Выбрать главу

«А ведь он в самом деле был когда-то ребенком», — подумала я удивленно, точно этот беловолосый человек мог сразу родиться взрослым. Я попыталась увидеть нахмуренное, неулыбчивое личико, тогда, несколько десятилетий назад, но в этом вызванном мною образе было нечто искусственное, я не могла найти в нем ничего детского. Камышина слушала оратора едва дыша, и лицо ее напоминало уже не маску, а пожелтевшую от времени икону.

— Нет, — сказал Ростиславлев и повторил решительно: — Нет. Русский народ может за себя постоять и как явление этическое, и социальное, и как субъект истории. У него есть свое, лишь ему принадлежащее. Ему и более никому. Это Достоевский всем голову замутил своей Пушкинской речью. Уж очень ему захотелось взлететь над всеми, оказаться над схваткой, явиться, как говорит Георгий Антонович, неодносторонним, объять необъятное — обычная потребность слишком гордых людей. Федор Михайлович горазд был призывать: смирись, гордый человек! А сам был не то что гордости полон — самой бешеной гордыни. Подай ему венец пророка — «дешевле он не помирится!», говоря его же словами. А какое смирение может быть, когда речь идет о принципах?! Святой Николай Мирликийский дал Арию пощечину на соборе. Вот вам и святой! Но он в этом-то и свят и прекрасен! В том и отличие истинных учителей от лжепророков, что им важно повести за собой, убедить — не словом, так затрещиной. А пророчествующие писатели — всегда гордецы. Это только кажется, что они ищут единомышленников, среди единомышленников им сразу тесно. Им только одиночество подавай, одиночество укрепляет их в сознании своей избранности — неспроста же Толстой тяготился толстовцами! Вот и Достоевский… «Всемирность, всечеловечность» — да ведь это и есть пустыня! И еще Пушкиным распорядился. Берите его, вручаю его всей земле, как Мадонна божье дитя. «Всемирность, всечеловечность…» А ведь не мог не знать, что мысль эта чужеродная, не родная. Звонко, что и говорить! Сразу всех потянуло объединяться…

— Естественно, — сказал отец, — Пушкин всегда объединяет.

— Допустим, но ведь этим дело не кончается. Всякое слияние сплошь и рядом носит условный характер, вроде империи Габсбургов, — поляризация в природе вещей.

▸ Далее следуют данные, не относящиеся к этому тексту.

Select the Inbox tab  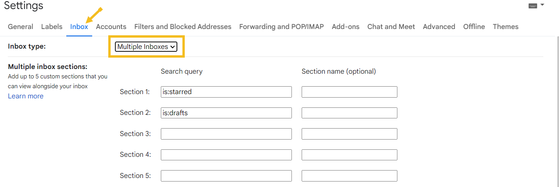click(79, 27)
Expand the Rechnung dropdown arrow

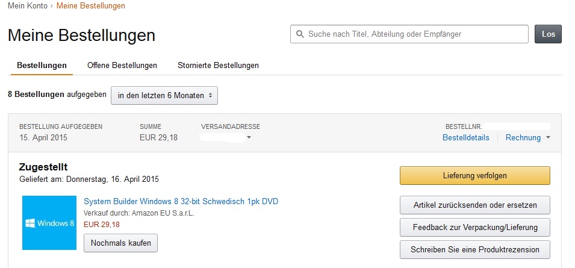[548, 138]
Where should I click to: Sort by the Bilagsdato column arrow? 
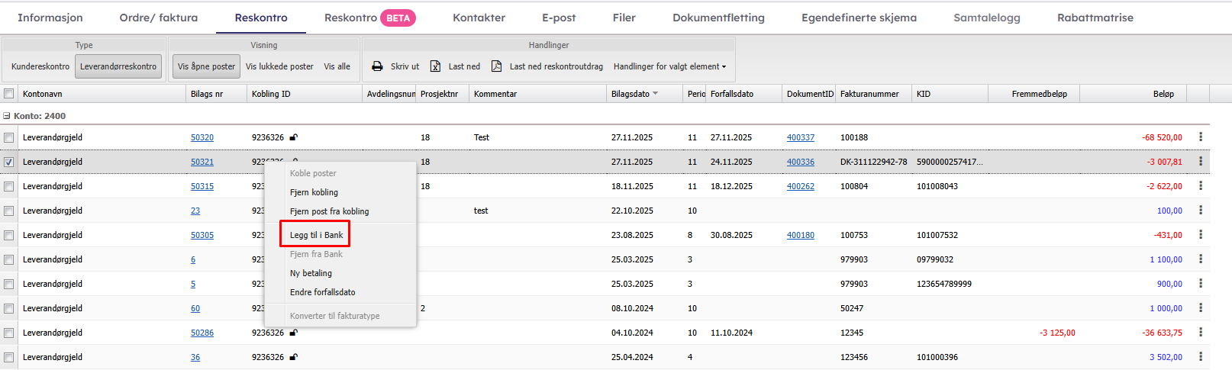(655, 94)
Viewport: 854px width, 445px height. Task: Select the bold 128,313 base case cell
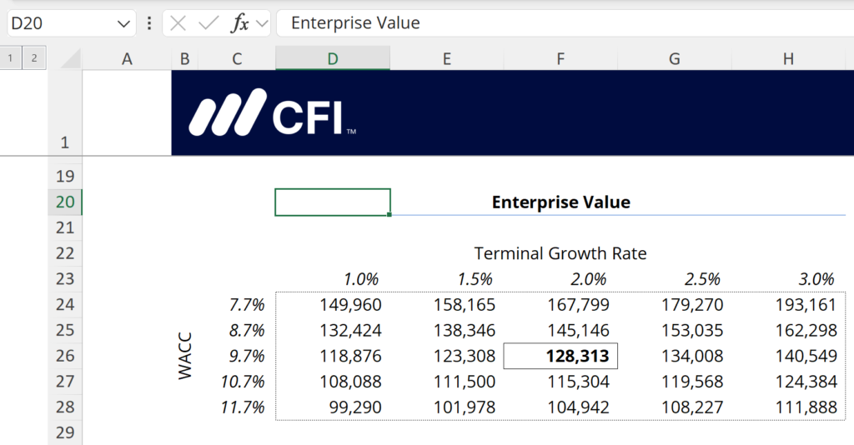click(560, 356)
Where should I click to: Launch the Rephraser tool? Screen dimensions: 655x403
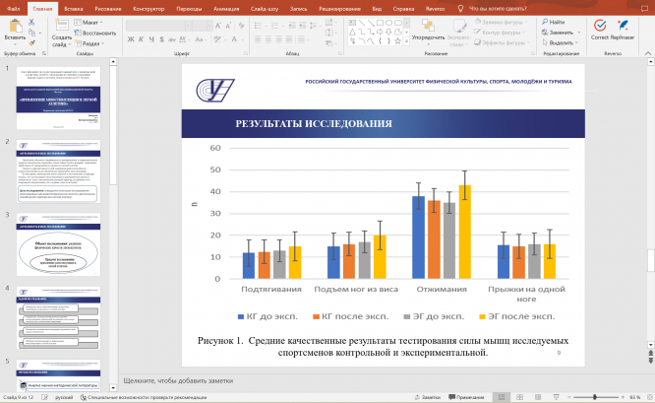click(x=625, y=26)
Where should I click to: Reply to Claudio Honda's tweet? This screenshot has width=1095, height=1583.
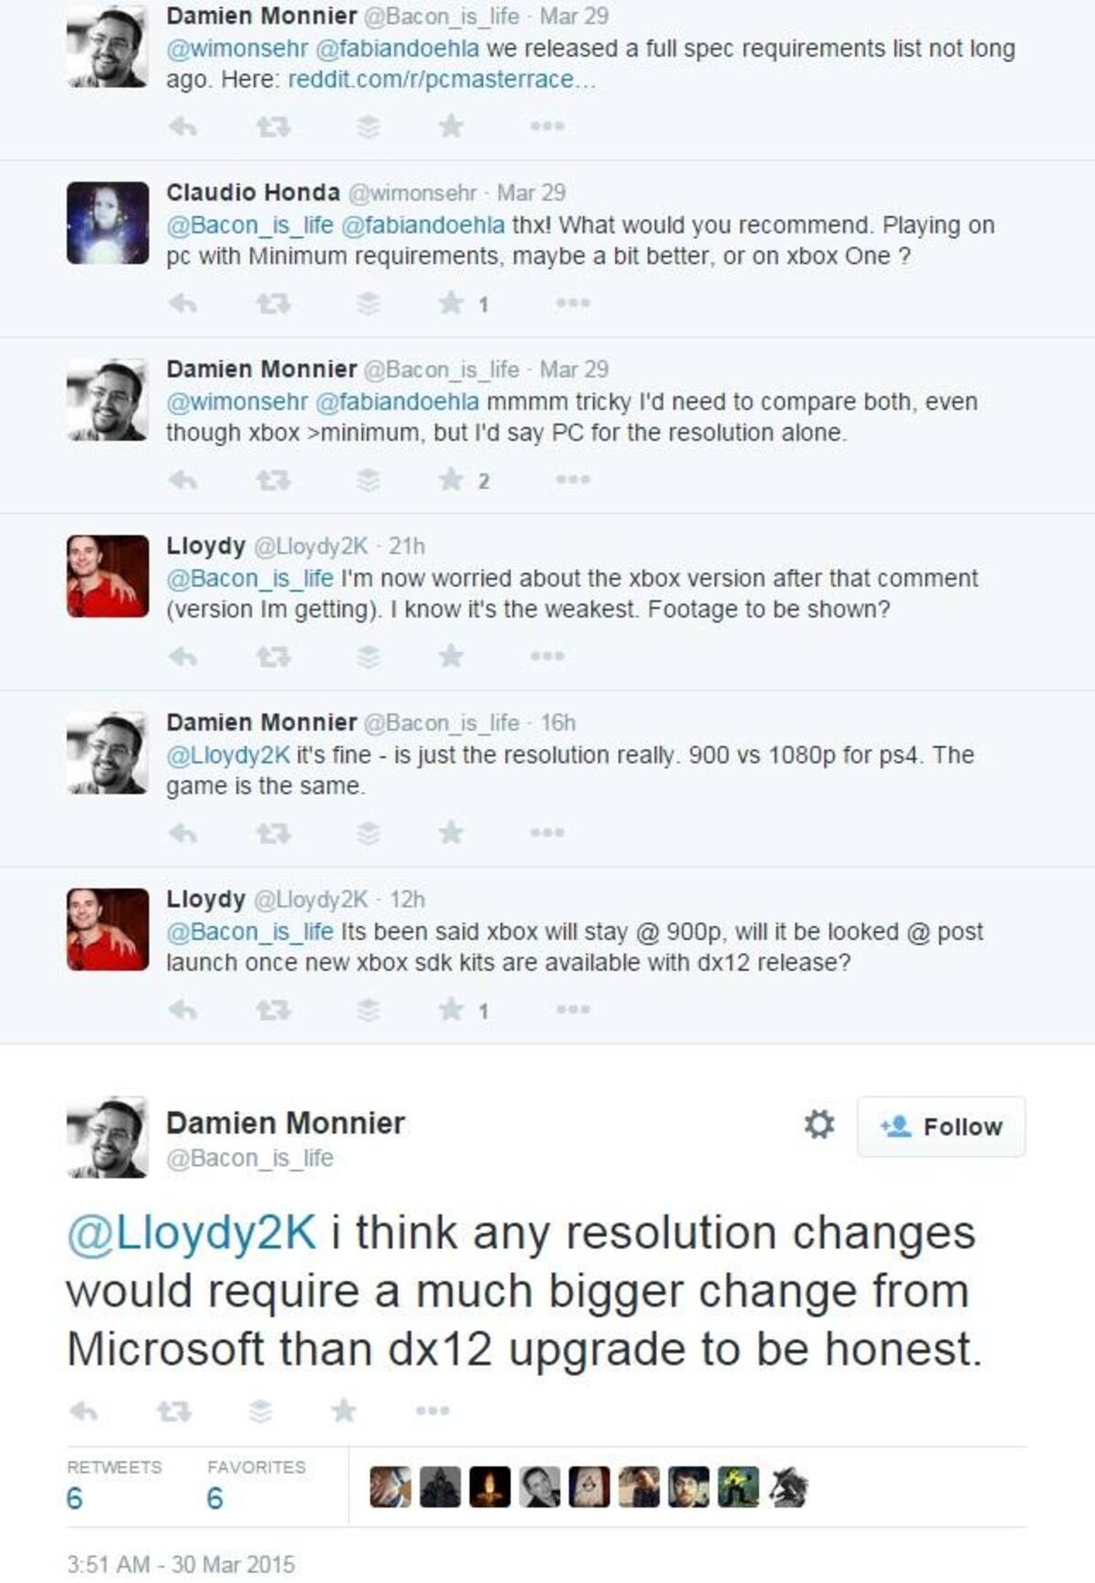(x=183, y=303)
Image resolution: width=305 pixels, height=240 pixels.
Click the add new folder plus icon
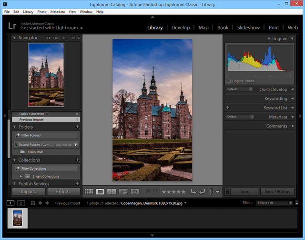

Пушкин объединил, а потом Станкевич с Грановским пошли в одну сторону, а Аксаков с Киреевским — в другую. Белинский разошелся с Гоголем, Некрасов с Тургеневым. Герцен любил Хомякова, а табачок врозь. Один, когда путешествовал по Англии, носил мурмолку и зипун, а другому судьба назначила в Англии остаться и стать Курбским девятнадцатого столетия. Нет, ничего не сошлось, прорицать не дело писателей.

— Недаром истинные пророки их не любят, — вздохнул отец.

Все, кроме Марии Викторовны, невольно рассмеялись. Даже Евсеев хмыкнул в ладонь.

Ростиславлев смутился, но лишь на миг.

— Благодарю вас, — сказал он хмуро, — очень польщен незаслуженной честью. Но пророки имели на то основание.

— Может быть, они их просто ревнуют? — спросил отец, старательно гася улыбку. — Ведь в них много общего. Как у юродивых и скоморохов. Первые исходили из морали, вторые — из художества, а и те и другие в существе своем — лицедеи.

— Пальцем в небо, Георгий Антонович, уж простите мне эту резкость. Впечатление лицедейства рождается лишь тогда, когда витийствуют ваши любимые художники. Тут не сразу поймешь, где поиск истины, где — игра в поиск. Они ведь люди настроения, для них важней всего эффект, а в аудитории — способность к аффектации. После той же Пушкинской речи чего только не было! Радение, да и только! Барышни визжат, юноши хлопаются в обморок. Ах, мы странники, ах, Вечные Жиды! Аксаков от себя отрекся, Тургенев трясет серебряной гривой, руки растопырил, идет обниматься. Точно забыл, на чем стоит его добрый знакомый — орловский мужик, точно не он писал в «Рудине»: да поможет бог бесприютным скитальцам. Вот ведь какое самозабвение! А когда поостыл да в себя пришел, сам же назвал эту декламацию лубочной. Конечно, такого рода пророчества на эстраде или в журнале отдают лицедейством. А все — от убежденности в своем праве над всем вершить суд, всему выносить вердикт. Лев Николаевич, тот и вовсе ни перед чем не останавливался. Вот уж где была духовная вседозволенность. Шекспир для него сомнителен, ну уж ладно, но ведь он и «Слово о полку Игореве» не больно одобрял.